───── TEXTO FORNECIDO ─────

Festival da mesmice

Por Flávio Dutra

Recordo que admiti em coluna anterior que sou um telespectador assíduo do horário eleitoral, de preferência o noturno. Maledicentes dirão que, na verdade, só acompanho porque estou esperando o capítulo da novela. Nada disso. Meu interesse é focado em avaliar como os candidatos estão respondendo aos temas que marcam a atual campanha.

Já transitei por todos os lados dos balcões em campanhas eleitorais e me interesso, particularmente, pelas formas e conteúdos desses períodos. A conclusão a que cheguei, em relação ao processo deste ano, nas aparições dos candidatos proporcionais, não me surpreendeu: trata-se de um festival de mesmices. Para não ferir a severidade da legislação, não vou nominá-los.  Começo, porém, com a observação sobre um candidato a cargo majoritário. O sujeito, digno representante de um partido nanico de extrema, propõe no seu espaço a extinção do Senado, para o qual se candidata. É bem verdade que, pelos dados das pesquisas eleitorais, ele não tem a mínima chance de chegar lá.

Por mais estranha e contraditória que pareça a proposta, nem isso é novidade.  Um dos nossos atuais senadores defendia com veemência no passado o fim do sistema bicameral, até se eleger e reeleger para a Câmara Alta, uma comprovação de que a coerência não é, e não tem sido, a marca dos candidatos em campanha.

Mas é nos espaços dos postulantes à Assembleia e à Câmara que ocorrem as mais criativas manifestações. Só que não. Em duas ou três rodadas da propaganda política obrigatória, de todos os partidos, contei quase uma dezena do impositivo "Vem comigo", outro tanto do suplicante "Preciso de teu voto" e, igualmente, dos pretensiosos "Serei teu representante na..." ou "Juntos faremos a diferença" e do duvidoso "Sou ficha limpa", que vem superando o tradicionalíssimo "É hora da mudança" e suas versões.

───── DADOS FORNECIDOS ─────

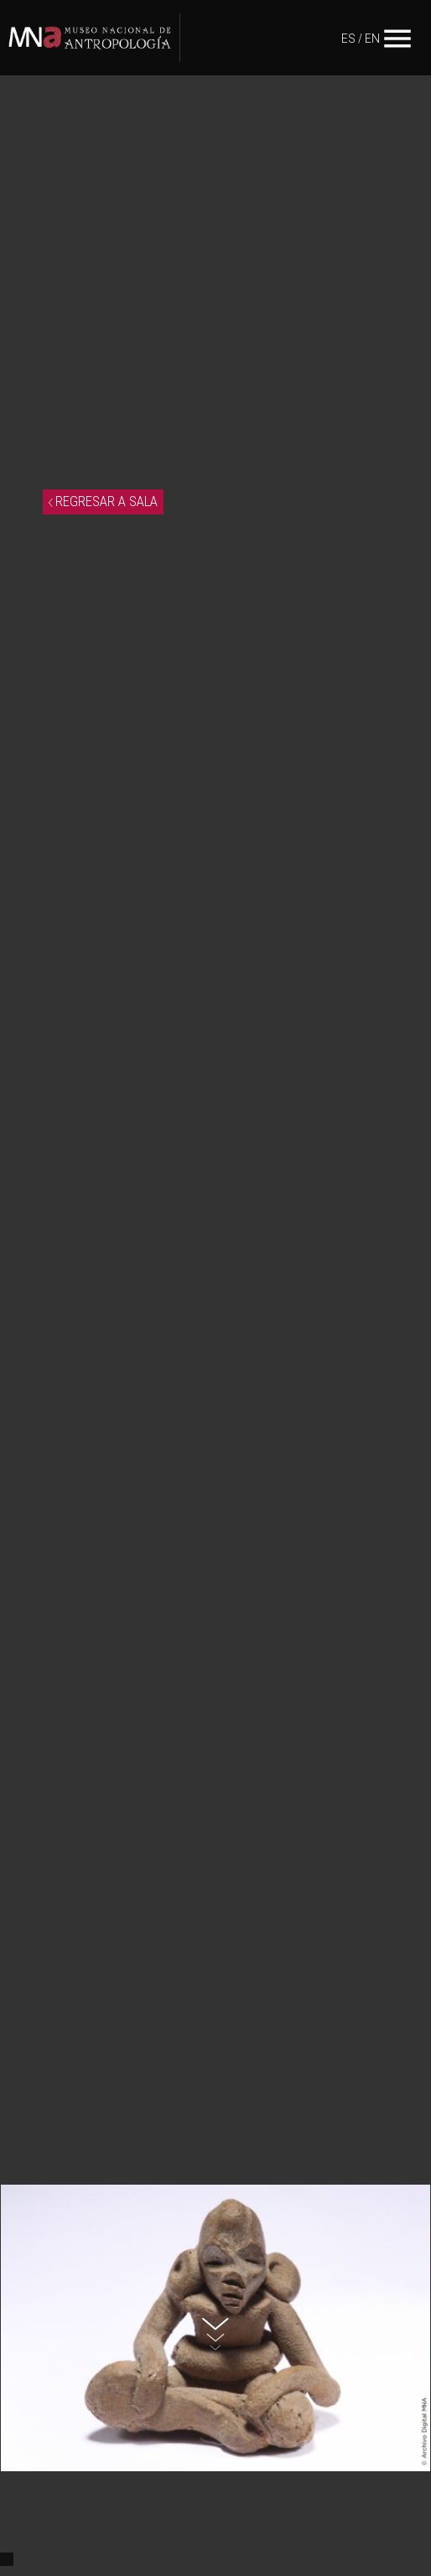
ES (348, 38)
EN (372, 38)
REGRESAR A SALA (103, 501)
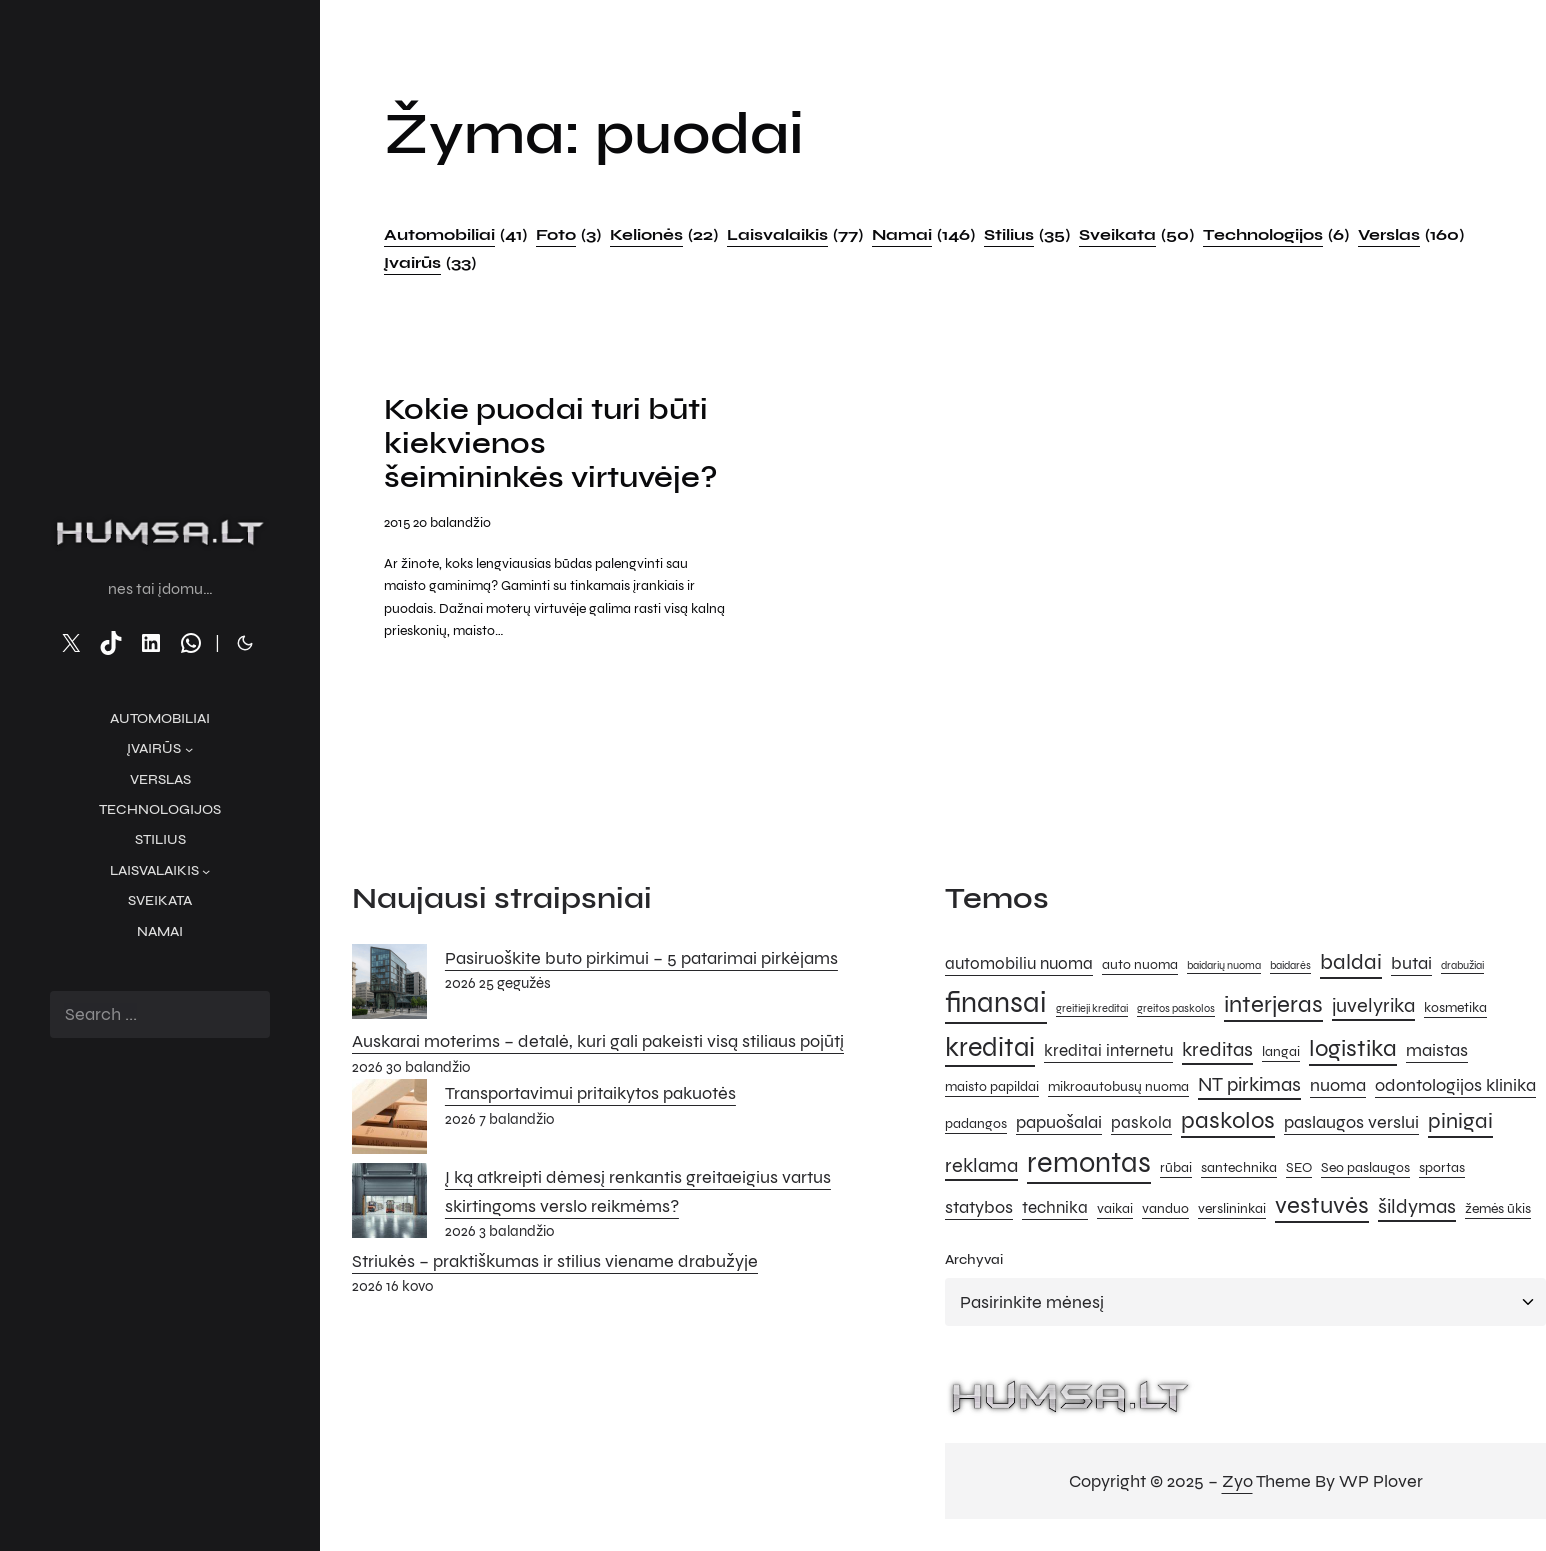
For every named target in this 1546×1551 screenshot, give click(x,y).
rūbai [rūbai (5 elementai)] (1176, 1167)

─────
───── DADOS FORNECIDOS ─────

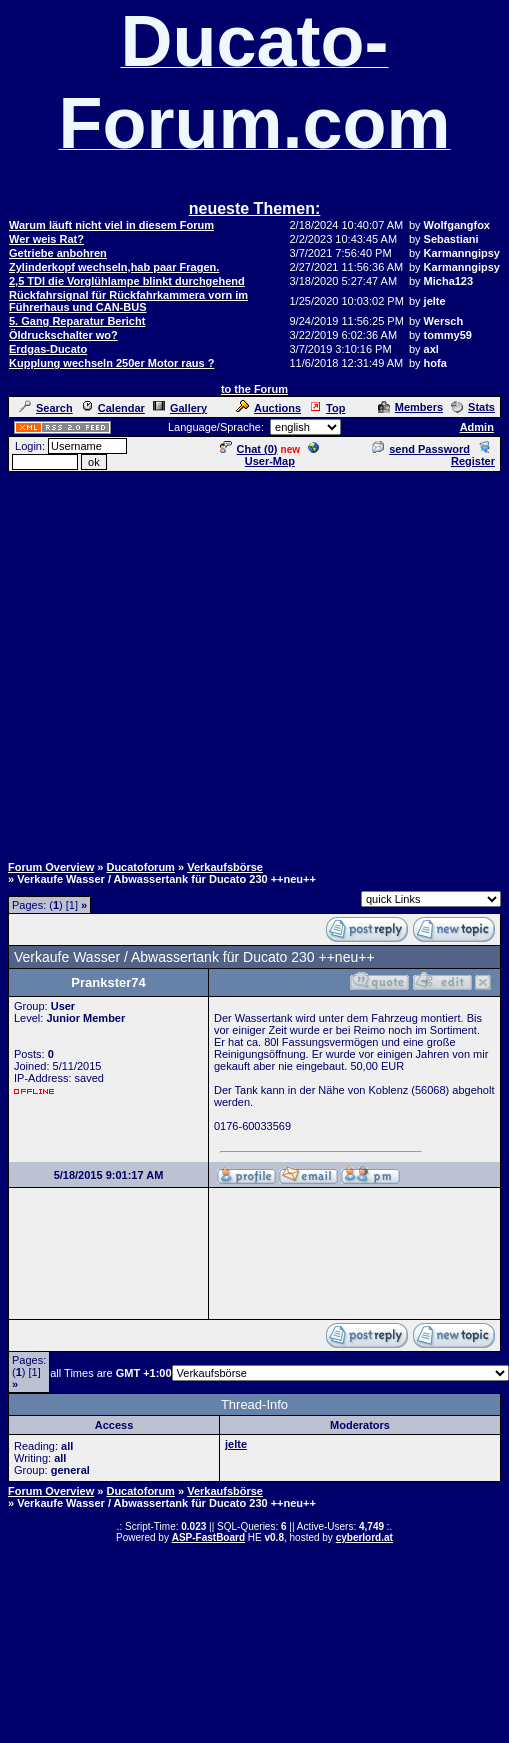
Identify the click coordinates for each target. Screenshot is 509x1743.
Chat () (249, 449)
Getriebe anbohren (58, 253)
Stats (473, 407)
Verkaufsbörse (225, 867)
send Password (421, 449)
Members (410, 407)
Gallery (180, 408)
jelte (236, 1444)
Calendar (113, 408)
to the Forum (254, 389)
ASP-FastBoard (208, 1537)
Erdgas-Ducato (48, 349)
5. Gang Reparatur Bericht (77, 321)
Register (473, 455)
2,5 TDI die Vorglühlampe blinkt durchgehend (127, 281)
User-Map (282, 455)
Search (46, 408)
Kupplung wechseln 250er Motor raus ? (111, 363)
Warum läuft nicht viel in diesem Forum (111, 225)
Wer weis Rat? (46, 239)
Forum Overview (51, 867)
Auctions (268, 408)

─────

_A FAZER_
1) Na coluna sobre o horário eleitoral, o que propõe o candidato de partido nanico que concorre ao Senado?
2) Imprima, da coluna sobre o horário eleitoral, tudo o que vai de "Já transitei por" até "de chegar lá.".
3) Prossiga com a coluna sobre o horário eleitoral a partir da última frase apresentada.

_RESPOSTAS DO EXERCÍCIO_
1) A extinção do Senado.

2)
Já transitei por todos os lados dos balcões em campanhas eleitorais e me interesso, particularmente, pelas formas e conteúdos desses períodos. A conclusão a que cheguei, em relação ao processo deste ano, nas aparições dos candidatos proporcionais, não me surpreendeu: trata-se de um festival de mesmices. Para não ferir a severidade da legislação, não vou nominá-los.  Começo, porém, com a observação sobre um candidato a cargo majoritário. O sujeito, digno representante de um partido nanico de extrema, propõe no seu espaço a extinção do Senado, para o qual se candidata. É bem verdade que, pelos dados das pesquisas eleitorais, ele não tem a mínima chance de chegar lá.

3)
Pela "saúde, educação e segurança", não necessariamente nesta ordem, é top 10 entre as propostas defendidas, só que os que dizem que vão lutar contra a criminalidade, a maioria com formação policial ou militar, inflacionaram as nominatas de candidatos. Estão dando de goleada nos defensores dos direitos animais, que vinham ganhando espaço e elegendo representantes.

Observo, por outro lado, o surgimento de uma nova categoria de candidatos: o candidato com naming rights - e não estou falando daquela bobagem de agregar Lula ao nome, mas de uma espécie de patrocínio ou vinculação empresarial/funcional. Juro que ouvi uma fulana se anunciar como "a da Severo Roth", outra a "do Trem", dois outros como o "da locadora" e o "da borracharia", sem contar com aquele que se apresenta como o do "(primeiro nome do candidato) do (sobrenome do prefeito...)". O "dono" do candidato é um prefeito da Região Metropolitana.

E têm ainda os que abusam das pobres rimas ricas, coisas do tipo "sim" com Jardim, "caminho" com Toninho, "depois" com 22, "engane" com Rejane, e por aí vai. Essas possibilidades de rimas é que me tiram qualquer pretensão, se um dia tive, de me candidatar a cargos públicos. A rima com Dutra poderia resultar em... deixa  pra lá.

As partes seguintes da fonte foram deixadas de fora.